Set task A:
Give as a numbered list everything in the listing from the line containing "Open the user profile avatar in header" down to the line containing "pyautogui.click(x=611, y=406)", with blank lines left out.

Supplied text:
--- begin ---
I thought of two possible solutions that you can implement, here we go ...

1: AWS EFS, AWS Direct Connect and Docker

A possible solution would be using AWS Elastic File System (EFS), AWS Direct Connect and a Docker Linux container.

Drawbacks

  1. If it's the first time you encounter with the above AWS services or Docker, then it's going to be a bit of a journey to learn about them
  2. EFS pricing - it's not so cheap, and you also need to consider the inbound and outbound traffic, it's best to use the calculator that is in the pricing page
  3. EFS performance - if you only share files then it should be okay, but if you expect to get high speeds, then remember that it's not an EBS volume, so for higher speeds you need to pay more money
  4. AWS Direct Connect pricing - you also need to take that into consideration
  5. Security - I'm not sure how sensitive your data is, but you need to make sure you create a very strict VPC, with Security Groups and Network Access List rules - read about the VPC Security Best Practices

Steps to implement the solution

Follow the Walkthrough: Create and Mount a File System On-Premises with AWS Direct Connect and VPN, also, here are the steps on how to combine it with Docker

  1. (Optional) To make it a bit easier - for Windows to "support" Linux file-system, you should use Windows Git Bash. If you're not sure how to use install 3rd-party apps in Windows Git Bash (like aws-vault) then read this blog post
  2. Create an EFS in AWS, and mount it to your EC2 instance, read more about it here
  3. Use AWS Direct Connect to connect to your VPC from your local Windows machine
  4. Install Docker for Windows on your local machine
  5. Create a Docker Volume, and mount the same EFS to that volume - a good example for this step
  6. Test it - SSH to your EC2 instance, create a file on the EFS volume and then check in your local Docker Linux container that this file appears on the EFS volume

I omitted the security steps because it's up to you how strict you want your solution to be.
--- end ---
Set task B:
In the drawbacks of the EFS and Docker solution text, some items open with a short label followed by a dash. List each of these labels.

Provided records:
--- begin ---
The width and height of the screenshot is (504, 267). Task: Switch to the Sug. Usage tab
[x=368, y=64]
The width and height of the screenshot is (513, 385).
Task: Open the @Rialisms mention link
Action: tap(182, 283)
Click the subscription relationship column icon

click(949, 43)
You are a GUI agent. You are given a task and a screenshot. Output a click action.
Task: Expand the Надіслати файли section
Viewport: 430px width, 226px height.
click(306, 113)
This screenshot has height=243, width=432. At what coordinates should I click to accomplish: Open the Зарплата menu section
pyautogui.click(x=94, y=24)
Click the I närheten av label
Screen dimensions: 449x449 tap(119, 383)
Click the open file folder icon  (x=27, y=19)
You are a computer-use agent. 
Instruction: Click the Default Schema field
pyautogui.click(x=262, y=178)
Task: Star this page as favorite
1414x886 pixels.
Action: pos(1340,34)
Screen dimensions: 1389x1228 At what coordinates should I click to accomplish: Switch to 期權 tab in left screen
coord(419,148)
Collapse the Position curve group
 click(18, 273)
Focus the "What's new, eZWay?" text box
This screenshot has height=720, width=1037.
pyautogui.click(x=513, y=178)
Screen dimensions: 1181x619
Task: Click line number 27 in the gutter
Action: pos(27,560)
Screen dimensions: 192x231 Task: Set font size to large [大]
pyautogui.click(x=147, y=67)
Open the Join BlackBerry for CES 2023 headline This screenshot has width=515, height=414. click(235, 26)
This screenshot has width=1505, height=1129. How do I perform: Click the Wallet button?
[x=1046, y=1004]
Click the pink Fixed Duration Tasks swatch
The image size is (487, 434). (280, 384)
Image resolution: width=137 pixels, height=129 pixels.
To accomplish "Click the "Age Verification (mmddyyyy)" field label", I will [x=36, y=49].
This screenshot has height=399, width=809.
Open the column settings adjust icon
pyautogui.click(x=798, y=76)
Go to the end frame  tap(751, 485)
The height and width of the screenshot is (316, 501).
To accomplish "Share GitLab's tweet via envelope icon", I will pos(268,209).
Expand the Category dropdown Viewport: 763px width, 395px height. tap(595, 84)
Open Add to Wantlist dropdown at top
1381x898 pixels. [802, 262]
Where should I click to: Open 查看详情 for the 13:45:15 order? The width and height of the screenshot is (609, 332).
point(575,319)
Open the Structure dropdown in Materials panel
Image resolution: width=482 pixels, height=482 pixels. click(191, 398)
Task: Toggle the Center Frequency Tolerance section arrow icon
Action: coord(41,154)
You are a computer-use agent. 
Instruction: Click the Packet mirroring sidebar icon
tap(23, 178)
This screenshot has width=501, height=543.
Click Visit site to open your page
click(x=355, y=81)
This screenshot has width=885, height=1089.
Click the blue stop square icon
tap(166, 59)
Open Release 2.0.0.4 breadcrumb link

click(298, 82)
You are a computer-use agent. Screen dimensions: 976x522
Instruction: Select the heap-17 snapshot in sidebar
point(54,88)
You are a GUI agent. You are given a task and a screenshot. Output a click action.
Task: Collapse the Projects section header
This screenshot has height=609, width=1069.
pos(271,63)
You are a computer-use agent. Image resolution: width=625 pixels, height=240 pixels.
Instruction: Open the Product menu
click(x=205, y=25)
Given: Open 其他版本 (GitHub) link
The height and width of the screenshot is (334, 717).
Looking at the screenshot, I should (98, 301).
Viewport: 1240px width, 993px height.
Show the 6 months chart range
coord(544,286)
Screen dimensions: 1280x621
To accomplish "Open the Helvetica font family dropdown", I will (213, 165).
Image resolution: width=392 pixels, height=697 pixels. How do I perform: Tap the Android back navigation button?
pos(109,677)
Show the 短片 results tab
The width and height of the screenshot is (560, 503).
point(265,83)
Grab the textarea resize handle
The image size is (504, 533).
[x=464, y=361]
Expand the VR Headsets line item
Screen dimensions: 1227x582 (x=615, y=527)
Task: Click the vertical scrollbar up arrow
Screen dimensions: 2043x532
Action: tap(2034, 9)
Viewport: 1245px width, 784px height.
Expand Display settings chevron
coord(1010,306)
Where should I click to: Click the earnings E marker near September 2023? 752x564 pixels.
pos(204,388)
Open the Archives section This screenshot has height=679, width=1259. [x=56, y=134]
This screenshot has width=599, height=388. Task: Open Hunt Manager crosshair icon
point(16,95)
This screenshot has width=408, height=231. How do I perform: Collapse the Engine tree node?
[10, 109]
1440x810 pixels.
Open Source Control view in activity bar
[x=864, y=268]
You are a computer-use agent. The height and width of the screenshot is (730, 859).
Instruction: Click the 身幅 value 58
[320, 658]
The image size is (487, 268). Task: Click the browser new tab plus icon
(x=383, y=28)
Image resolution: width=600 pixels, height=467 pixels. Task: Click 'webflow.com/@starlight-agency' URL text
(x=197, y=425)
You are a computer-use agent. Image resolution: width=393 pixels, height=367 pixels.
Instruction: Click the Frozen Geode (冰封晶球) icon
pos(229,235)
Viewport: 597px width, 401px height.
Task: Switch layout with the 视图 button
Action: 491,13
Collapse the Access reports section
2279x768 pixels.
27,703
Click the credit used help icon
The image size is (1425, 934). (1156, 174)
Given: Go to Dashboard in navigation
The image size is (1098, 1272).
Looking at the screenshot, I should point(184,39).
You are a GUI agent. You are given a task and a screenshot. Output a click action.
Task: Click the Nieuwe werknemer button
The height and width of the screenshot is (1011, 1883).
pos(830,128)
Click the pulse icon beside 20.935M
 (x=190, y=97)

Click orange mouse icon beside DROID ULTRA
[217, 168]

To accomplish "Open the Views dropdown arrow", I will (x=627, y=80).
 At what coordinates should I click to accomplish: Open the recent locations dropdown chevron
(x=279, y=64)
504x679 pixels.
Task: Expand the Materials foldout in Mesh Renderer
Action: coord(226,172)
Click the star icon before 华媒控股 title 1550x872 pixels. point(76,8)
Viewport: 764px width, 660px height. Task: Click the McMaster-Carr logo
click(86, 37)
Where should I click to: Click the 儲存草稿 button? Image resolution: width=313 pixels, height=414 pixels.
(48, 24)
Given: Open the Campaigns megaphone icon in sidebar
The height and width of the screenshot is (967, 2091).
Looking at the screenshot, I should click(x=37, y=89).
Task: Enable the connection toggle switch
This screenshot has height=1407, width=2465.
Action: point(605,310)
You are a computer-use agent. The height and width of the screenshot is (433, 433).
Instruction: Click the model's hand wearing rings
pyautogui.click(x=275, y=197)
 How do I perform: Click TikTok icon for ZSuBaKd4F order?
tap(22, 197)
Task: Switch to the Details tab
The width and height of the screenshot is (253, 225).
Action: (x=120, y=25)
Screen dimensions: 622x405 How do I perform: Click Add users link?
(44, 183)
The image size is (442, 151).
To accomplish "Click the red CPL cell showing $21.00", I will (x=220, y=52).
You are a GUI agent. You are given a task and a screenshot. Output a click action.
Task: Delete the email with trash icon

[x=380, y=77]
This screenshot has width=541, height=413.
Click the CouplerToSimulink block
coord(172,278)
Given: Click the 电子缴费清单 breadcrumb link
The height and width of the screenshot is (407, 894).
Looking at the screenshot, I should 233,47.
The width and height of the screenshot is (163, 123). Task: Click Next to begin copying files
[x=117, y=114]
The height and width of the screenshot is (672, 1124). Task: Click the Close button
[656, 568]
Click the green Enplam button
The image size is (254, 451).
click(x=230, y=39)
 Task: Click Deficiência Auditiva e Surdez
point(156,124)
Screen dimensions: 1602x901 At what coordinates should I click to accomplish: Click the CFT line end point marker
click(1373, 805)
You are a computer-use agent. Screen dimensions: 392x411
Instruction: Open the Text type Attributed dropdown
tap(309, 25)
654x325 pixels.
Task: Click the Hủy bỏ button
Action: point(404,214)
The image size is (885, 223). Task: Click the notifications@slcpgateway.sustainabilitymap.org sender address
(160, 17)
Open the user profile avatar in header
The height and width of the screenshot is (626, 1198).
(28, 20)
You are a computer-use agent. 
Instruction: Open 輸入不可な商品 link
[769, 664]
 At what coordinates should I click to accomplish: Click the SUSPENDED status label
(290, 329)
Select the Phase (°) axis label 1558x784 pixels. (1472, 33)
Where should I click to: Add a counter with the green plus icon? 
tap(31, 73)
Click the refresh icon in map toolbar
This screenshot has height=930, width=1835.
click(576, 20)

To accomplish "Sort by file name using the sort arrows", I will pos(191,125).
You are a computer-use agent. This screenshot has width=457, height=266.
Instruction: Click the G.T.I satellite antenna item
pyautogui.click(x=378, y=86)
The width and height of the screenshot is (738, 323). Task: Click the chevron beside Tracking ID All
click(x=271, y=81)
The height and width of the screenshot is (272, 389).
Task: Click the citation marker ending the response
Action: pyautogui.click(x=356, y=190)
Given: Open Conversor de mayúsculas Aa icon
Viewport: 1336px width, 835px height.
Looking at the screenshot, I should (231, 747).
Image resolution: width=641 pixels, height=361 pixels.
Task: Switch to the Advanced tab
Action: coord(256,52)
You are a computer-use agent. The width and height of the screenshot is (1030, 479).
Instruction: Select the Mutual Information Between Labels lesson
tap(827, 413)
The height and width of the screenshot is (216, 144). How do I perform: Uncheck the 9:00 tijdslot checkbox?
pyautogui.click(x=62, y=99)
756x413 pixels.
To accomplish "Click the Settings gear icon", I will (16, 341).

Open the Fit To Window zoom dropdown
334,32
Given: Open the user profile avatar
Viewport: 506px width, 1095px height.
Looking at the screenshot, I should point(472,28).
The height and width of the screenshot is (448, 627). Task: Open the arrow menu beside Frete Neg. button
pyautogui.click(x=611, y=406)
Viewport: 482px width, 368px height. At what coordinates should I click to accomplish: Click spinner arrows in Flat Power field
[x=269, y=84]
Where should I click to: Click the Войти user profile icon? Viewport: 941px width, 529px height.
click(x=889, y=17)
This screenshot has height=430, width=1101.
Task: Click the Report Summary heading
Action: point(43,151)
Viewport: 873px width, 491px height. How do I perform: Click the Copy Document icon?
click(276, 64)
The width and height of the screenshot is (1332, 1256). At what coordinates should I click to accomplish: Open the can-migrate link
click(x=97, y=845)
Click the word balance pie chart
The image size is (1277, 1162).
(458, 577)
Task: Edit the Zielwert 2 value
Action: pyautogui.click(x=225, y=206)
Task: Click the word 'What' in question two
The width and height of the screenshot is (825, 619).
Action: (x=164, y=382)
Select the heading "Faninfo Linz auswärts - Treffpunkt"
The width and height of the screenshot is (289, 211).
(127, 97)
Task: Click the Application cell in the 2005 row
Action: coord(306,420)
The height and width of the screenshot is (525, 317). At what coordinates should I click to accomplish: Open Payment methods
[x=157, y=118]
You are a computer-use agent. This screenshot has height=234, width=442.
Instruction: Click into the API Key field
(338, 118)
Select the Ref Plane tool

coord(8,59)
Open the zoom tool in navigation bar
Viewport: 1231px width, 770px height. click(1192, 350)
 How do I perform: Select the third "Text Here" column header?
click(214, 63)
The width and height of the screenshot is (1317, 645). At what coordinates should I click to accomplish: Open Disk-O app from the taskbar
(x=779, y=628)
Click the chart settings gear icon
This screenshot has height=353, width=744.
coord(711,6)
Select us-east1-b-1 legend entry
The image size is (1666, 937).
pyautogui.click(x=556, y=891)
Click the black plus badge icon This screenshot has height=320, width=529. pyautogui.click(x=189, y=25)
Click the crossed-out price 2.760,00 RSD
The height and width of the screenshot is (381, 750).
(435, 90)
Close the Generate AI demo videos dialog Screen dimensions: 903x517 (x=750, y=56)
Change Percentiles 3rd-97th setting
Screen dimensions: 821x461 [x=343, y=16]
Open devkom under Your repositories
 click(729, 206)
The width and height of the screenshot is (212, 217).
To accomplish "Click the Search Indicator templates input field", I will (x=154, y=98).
--- end ---
Expected answer A:
1. Open the user profile avatar in header
2. The height and width of the screenshot is (626, 1198).
3. (28, 20)
4. You are a computer-use agent. 
5. Instruction: Open 輸入不可な商品 link
6. [769, 664]
7.  At what coordinates should I click to accomplish: Click the SUSPENDED status label
8. (290, 329)
9. Select the Phase (°) axis label 1558x784 pixels. (1472, 33)
10. Where should I click to: Add a counter with the green plus icon? 
11. tap(31, 73)
12. Click the refresh icon in map toolbar
13. This screenshot has height=930, width=1835.
14. click(576, 20)
15. To accomplish "Sort by file name using the sort arrows", I will pos(191,125).
16. You are a computer-use agent. This screenshot has width=457, height=266.
17. Instruction: Click the G.T.I satellite antenna item
18. pyautogui.click(x=378, y=86)
19. The width and height of the screenshot is (738, 323). Task: Click the chevron beside Tracking ID All
20. click(x=271, y=81)
21. The height and width of the screenshot is (272, 389).
22. Task: Click the citation marker ending the response
23. Action: pyautogui.click(x=356, y=190)
24. Given: Open Conversor de mayúsculas Aa icon
25. Viewport: 1336px width, 835px height.
26. Looking at the screenshot, I should (231, 747).
27. Image resolution: width=641 pixels, height=361 pixels.
28. Task: Switch to the Advanced tab
29. Action: coord(256,52)
30. You are a computer-use agent. The width and height of the screenshot is (1030, 479).
31. Instruction: Select the Mutual Information Between Labels lesson
32. tap(827, 413)
33. The height and width of the screenshot is (216, 144). How do I perform: Uncheck the 9:00 tijdslot checkbox?
34. pyautogui.click(x=62, y=99)
35. 756x413 pixels.
36. To accomplish "Click the Settings gear icon", I will (16, 341).
37. Open the Fit To Window zoom dropdown
38. 334,32
39. Given: Open the user profile avatar
40. Viewport: 506px width, 1095px height.
41. Looking at the screenshot, I should point(472,28).
42. The height and width of the screenshot is (448, 627). Task: Open the arrow menu beside Frete Neg. button
43. pyautogui.click(x=611, y=406)

Expected answer B:
1. EFS pricing
2. EFS performance
3. AWS Direct Connect pricing
4. Security